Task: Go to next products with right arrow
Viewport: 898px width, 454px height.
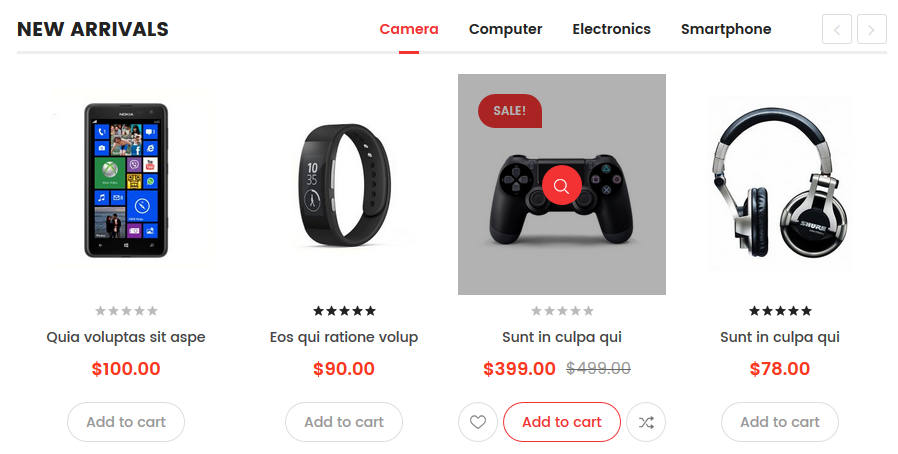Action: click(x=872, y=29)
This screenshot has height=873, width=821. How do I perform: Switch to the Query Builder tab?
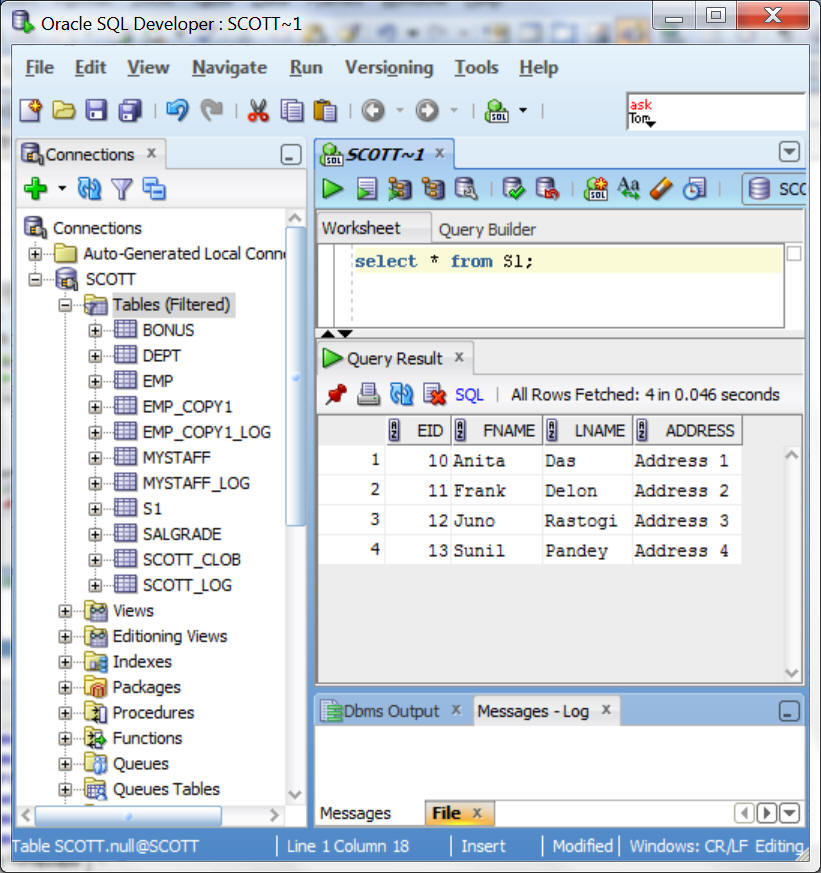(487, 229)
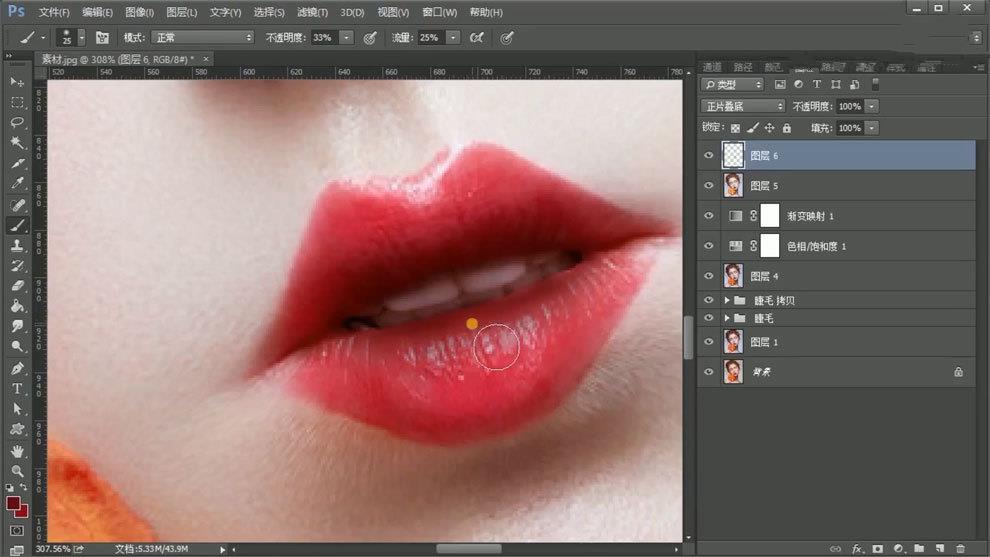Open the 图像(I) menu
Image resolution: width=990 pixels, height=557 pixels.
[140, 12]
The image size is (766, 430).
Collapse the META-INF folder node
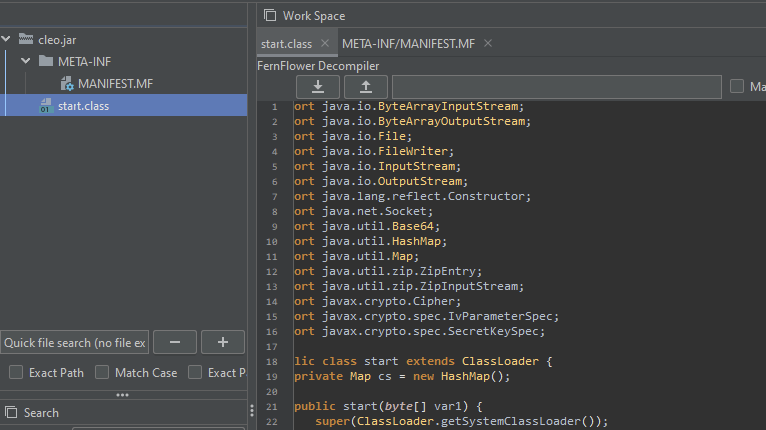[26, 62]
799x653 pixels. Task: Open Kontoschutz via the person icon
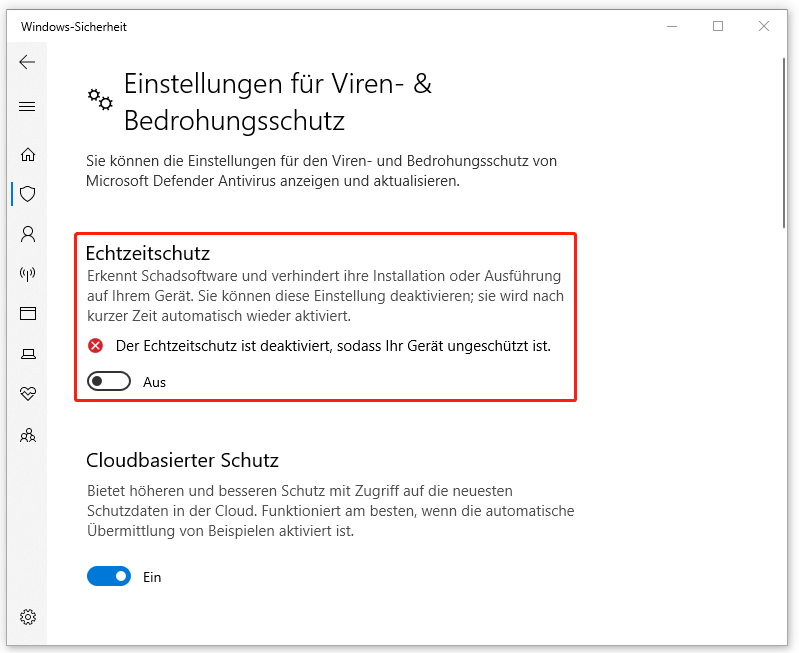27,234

━━━━━━━━━━━━━━━━━━━━

A verbatim copy of the data, with all pictures omitted, is the required output.

▶ _Solution for this problem_:
Task: Go to next products with right arrow
Viewport: 898px width, 454px height.
Action: click(x=872, y=29)
This screenshot has height=873, width=821. How do I perform: Switch to the Query Builder tab?
(487, 229)
Open the 图像(I) menu
Image resolution: width=990 pixels, height=557 pixels.
[140, 12]
The image size is (766, 430).
Collapse the META-INF folder node
[26, 62]
799x653 pixels. Task: Open Kontoschutz via the person icon
27,234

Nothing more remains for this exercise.